I briefly thought that this post could be titled "I'm Free", but a mention of slavery is, I think, much more potent.
In the past few weeks, I've read so many stories about women's rights being challenged (all over the rock), that my anger hasn't decreased, and my allergy to stupidity [note to self: write a fake definition for the word "Moronitude"] has kept spiking up, and up, and up.
It’s really frightening to see what adult bullies will do in order to threaten, belittle, hurt and harass women. It makes me angry – angry in a way that yesterday, when tweeting about some anti-choice group bullying women in the UK, I said that the moment they arrive in my district, I’ll welcome them à la Vesuvius, Pompeii edition (and I bloody mean it).
Last week, I read the fantastic article from Laurie Penny: That's enough politeness – women need to rise up in anger (if you haven’t already read it, go!). I feel like women must be done being polite because the only thing the bullies will understand is not even women yelling for their rights to be respected, it’s a rolling pin to cuff them, and our boots connecting with their… knees. Did I mention that I’m angry?
Then, today, I caught this article from Linda Grant: Twitter's tales of sexism, and it made me wish to share three stories.
The first is odd and could be funny, if it weren’t so pathetic.
1998
Whilst reading for my PhD, I was invited to present a work that was connected to my work, and I was quite excited. I was invited to a small, but respected international symposium.
Things got barmy when my research advisor, a woman, told me and a fellow PhD student to “wear skirts”. You see, it was winter, and I was frozen all the time, so the skirt recommendation is something I didn’t even consider.
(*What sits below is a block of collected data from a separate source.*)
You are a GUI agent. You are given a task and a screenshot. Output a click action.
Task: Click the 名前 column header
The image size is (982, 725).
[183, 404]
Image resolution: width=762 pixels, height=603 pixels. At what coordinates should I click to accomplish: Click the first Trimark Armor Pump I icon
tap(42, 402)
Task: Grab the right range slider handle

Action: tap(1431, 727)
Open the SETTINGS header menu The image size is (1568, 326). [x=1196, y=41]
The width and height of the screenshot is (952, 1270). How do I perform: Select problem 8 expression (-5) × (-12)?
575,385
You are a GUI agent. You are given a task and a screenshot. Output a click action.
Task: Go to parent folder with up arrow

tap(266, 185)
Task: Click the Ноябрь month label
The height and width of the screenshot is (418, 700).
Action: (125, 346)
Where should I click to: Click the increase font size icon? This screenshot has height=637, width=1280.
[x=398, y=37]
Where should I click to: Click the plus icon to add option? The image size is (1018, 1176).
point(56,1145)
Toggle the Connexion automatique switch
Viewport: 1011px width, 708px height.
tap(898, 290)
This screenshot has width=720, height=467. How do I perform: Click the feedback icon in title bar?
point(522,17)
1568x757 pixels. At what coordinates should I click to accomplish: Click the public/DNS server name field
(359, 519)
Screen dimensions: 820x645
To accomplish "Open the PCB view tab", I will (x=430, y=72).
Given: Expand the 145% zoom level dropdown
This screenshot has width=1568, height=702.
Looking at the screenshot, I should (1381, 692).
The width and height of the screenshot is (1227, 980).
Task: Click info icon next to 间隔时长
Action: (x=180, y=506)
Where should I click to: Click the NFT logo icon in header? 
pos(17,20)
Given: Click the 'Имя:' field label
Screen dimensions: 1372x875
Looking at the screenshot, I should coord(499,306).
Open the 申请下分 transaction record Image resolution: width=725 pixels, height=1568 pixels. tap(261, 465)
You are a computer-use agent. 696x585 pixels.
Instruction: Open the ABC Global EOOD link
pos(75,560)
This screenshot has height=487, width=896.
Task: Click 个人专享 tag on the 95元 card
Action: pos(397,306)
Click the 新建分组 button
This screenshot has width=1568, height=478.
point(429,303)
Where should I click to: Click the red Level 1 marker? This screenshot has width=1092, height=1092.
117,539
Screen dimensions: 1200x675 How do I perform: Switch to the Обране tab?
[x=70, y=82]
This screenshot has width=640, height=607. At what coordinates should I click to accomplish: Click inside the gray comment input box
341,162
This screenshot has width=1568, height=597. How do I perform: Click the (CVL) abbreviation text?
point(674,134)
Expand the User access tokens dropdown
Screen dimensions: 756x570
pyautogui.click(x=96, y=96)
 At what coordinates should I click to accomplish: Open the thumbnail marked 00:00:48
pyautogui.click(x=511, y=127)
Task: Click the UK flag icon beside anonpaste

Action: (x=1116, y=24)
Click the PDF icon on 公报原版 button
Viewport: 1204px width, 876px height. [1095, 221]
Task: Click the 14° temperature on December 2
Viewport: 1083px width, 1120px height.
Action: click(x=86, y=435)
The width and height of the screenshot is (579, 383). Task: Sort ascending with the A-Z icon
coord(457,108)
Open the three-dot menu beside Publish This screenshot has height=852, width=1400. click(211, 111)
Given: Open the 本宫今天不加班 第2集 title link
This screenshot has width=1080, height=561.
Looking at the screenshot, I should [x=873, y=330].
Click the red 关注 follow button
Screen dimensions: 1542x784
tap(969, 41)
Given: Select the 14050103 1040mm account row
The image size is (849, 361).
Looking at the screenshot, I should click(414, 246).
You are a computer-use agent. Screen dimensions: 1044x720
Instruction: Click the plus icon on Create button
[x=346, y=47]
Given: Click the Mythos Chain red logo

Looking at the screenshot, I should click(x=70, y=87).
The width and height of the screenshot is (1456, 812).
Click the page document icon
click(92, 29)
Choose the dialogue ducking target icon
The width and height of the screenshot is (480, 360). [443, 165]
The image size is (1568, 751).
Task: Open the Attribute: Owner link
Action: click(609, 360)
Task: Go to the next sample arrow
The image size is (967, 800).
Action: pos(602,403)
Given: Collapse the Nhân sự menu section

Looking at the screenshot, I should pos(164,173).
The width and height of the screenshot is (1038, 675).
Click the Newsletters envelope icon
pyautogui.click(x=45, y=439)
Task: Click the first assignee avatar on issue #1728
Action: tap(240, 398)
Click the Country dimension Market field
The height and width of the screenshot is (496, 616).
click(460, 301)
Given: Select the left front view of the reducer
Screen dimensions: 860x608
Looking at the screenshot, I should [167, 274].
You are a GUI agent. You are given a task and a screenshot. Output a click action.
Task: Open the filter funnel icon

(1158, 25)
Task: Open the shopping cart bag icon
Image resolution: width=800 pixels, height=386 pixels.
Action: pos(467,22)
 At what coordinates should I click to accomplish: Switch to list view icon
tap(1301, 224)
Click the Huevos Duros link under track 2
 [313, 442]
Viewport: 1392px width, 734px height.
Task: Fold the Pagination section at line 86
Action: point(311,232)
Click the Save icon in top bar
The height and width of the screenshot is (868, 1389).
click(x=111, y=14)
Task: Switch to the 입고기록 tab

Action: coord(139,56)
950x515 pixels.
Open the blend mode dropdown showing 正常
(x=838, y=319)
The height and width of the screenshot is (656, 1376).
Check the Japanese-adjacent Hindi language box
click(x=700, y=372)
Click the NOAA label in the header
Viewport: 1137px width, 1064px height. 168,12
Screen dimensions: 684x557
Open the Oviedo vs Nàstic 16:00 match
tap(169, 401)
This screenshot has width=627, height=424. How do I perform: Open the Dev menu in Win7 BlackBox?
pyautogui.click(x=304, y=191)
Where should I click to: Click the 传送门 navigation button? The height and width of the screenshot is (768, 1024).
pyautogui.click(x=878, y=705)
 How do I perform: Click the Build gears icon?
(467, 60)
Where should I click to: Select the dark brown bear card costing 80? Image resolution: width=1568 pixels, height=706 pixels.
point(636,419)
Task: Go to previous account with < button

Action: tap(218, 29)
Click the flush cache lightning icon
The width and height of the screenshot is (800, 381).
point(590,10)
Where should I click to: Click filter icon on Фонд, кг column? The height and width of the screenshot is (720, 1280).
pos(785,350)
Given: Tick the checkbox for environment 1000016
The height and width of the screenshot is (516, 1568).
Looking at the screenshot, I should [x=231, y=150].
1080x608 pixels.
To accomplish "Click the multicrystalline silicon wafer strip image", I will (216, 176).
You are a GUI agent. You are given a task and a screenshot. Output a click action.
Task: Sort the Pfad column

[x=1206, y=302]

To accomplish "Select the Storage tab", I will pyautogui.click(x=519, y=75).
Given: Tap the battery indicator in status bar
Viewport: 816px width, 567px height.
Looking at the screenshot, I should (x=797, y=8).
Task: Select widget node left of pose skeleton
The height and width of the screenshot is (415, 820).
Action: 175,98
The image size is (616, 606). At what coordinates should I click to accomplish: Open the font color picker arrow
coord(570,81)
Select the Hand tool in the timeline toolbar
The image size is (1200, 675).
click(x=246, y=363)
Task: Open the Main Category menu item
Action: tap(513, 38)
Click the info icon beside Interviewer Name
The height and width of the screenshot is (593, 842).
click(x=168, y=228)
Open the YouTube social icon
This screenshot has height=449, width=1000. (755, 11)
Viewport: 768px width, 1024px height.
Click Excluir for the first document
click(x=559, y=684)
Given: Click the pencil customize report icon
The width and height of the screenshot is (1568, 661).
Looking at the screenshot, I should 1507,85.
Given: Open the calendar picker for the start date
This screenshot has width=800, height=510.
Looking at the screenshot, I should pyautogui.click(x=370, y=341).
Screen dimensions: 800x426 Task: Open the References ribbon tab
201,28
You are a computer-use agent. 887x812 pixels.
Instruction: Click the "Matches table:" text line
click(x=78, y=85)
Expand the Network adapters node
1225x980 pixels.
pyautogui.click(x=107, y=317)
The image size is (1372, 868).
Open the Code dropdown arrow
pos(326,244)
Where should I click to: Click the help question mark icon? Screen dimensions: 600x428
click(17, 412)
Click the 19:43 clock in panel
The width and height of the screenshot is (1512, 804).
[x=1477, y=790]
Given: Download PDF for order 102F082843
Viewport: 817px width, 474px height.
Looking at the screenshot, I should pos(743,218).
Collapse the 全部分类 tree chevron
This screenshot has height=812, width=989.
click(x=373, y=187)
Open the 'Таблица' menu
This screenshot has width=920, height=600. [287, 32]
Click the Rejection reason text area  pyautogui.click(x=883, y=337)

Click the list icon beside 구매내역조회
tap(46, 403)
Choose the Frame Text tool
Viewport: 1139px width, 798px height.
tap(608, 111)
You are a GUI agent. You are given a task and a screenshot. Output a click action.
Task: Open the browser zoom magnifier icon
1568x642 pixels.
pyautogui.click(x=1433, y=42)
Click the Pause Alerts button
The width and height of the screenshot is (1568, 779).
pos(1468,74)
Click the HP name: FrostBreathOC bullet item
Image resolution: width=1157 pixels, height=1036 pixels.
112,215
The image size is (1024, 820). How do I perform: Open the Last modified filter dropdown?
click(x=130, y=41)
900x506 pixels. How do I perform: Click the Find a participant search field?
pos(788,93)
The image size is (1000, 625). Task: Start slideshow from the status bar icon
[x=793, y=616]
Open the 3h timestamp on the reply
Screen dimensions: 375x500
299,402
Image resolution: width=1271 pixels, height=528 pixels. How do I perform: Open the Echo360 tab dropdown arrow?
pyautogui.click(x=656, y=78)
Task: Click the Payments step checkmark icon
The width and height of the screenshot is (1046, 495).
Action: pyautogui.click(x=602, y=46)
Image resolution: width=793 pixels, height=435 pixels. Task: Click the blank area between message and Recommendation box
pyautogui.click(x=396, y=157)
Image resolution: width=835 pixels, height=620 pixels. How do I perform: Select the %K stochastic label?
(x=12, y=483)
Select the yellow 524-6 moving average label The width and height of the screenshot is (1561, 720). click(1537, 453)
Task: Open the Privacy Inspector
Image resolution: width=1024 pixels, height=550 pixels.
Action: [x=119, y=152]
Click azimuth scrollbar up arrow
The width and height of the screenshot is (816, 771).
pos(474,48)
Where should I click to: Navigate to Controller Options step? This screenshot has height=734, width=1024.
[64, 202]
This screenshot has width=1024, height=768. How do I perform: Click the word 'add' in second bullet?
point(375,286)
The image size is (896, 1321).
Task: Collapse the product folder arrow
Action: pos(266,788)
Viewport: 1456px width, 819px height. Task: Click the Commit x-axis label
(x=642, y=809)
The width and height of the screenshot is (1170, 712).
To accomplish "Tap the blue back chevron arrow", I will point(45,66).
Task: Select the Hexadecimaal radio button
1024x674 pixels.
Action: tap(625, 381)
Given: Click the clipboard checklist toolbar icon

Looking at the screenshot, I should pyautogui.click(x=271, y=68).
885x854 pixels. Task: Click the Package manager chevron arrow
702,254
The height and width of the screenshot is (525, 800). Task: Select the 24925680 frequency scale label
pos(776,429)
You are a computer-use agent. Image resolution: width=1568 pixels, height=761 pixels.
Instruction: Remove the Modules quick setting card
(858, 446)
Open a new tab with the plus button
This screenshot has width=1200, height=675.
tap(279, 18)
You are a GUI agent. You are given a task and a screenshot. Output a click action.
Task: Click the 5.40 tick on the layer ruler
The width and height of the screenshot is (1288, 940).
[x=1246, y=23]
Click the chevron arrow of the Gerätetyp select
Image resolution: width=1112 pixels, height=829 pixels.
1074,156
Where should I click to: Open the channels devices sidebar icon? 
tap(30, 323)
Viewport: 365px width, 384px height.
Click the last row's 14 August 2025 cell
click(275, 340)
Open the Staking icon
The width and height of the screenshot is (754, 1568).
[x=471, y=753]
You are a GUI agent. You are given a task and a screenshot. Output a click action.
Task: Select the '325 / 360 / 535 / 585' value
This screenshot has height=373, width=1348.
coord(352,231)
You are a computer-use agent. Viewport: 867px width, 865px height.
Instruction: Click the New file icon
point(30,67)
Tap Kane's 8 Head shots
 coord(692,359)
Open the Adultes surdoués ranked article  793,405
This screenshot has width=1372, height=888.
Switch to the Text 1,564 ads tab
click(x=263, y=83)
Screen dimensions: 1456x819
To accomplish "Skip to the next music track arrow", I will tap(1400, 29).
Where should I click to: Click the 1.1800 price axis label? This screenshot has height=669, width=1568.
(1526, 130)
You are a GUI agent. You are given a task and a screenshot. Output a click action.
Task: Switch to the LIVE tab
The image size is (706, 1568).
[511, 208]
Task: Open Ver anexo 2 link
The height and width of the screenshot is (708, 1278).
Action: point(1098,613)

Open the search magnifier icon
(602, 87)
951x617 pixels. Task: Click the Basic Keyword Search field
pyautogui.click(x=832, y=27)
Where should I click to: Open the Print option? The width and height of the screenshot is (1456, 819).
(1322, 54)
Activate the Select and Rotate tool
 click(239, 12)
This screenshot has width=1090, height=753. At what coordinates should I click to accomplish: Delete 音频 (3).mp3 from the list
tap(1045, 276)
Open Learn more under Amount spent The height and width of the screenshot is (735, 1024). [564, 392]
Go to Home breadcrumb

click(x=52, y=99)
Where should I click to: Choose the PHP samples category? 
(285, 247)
Let’s face it, if it had been spring, and even though I do prefer skirts, I might have decided to go to the symposium in trousers just because the blokes weren’t given any sartorial pseudo-piece of advice.
That idea that women must be in skirts, or dresses, is ridiculous and mediaeval (and that’s an insult to the Middle Ages!).
My fellow obeyed the order/suggestion. I think she may have caught a cold for her obedience.
It’s odd, but that’s it.
1995
My very first job was for my department in college. I was to help welcome students and archive old papers.
I don’t know why, but I… No, wait! I know why. I’d seen my single mother struggle all her life and I wanted to ease things up for me a bit, so… I’d filled in their bumph with “Mrs” for title (perfectly legal where I live, thanks to a ministerial decision that was made legal back in 1972!). So, married or not, I was “Mrs” for the administration… and for the Head of our department, who happened to be the President of our University, as well.
One quiet afternoon, my colleagues (a happy collection of “Miss”) and I were working in the main room, and we’d placed boxes of papers all over the area. The Head was a great man, a man who, if there were more women in the room than men, treated them as the “ruling” gender (not a thing you see every day!); yet (you saw it coming, didn’t you?), that great man spotted me on the other side of the room, hopped over several boxes in order to come shake hands with me, Mrs XYZ. He ignored my friends, and that was a bit shocking.
I’m really not pretty, so I know there was no ambiguity in his bizarre trek to a hand-shake, but he was only acknowledging the young gal whom he thought was married, and therefore of respectable status.
That was years ago, and I’m still stunned.
Fast forward a couple of years.
I’ve found a part-time job in a small university (where I repeated the “Mrs” trick, even though I was still unmarried).
They paid us every six months (it gave their accountant a bit of time to make profit with the money given by the Education Ministry), and I learnt to balance a budget and live on rice and pasta (incidentally, nothing has changed).
One day in late May, my boss asked to see me.
I met him in the so-called staff room (picture a small broom closet with a couple of chairs, that’s how small the place was). There, he told me that the Ministry was slashing the budgets and he had to make choices. Basically, he wouldn’t be able to renew my contract.
He then proceeded to tell me that the one temp contract he’d renew was the one of a male colleague because he was a breadwinner.
I looked at him, and even though I was profoundly flabbergasted, I said: “What am I, Christmas pudding? I’m my household’s sole breadwinner.”
He had the decency to blush and flinch, but I was nonetheless jobless because a boss, who didn’t know a thing about me, had assumed that I had a husband at home who was providing for me.
Sorry, I’m alone, and if I don’t work, I can lick the wallpaper, eat the cat or throw myself into the river.
I hate being treated as if I’m working for fun. I work to pay the rent, buy food, deal with expenses and various bills, and anyone who thinks, today, that women who are working do so for fun is sorely stuck in Fantasy-land!
We must fight for equality, and I’m ready to get my rolling pin cracking…
One Pompeii coming up……………………
2 comments:
I'm with you, let's get the rolling pins and hob-nailed boots and kick some ... knees and bash some brainless heads. *grrrr*
~Mikee
Thanks!
We should all fight against all inequalities... I think.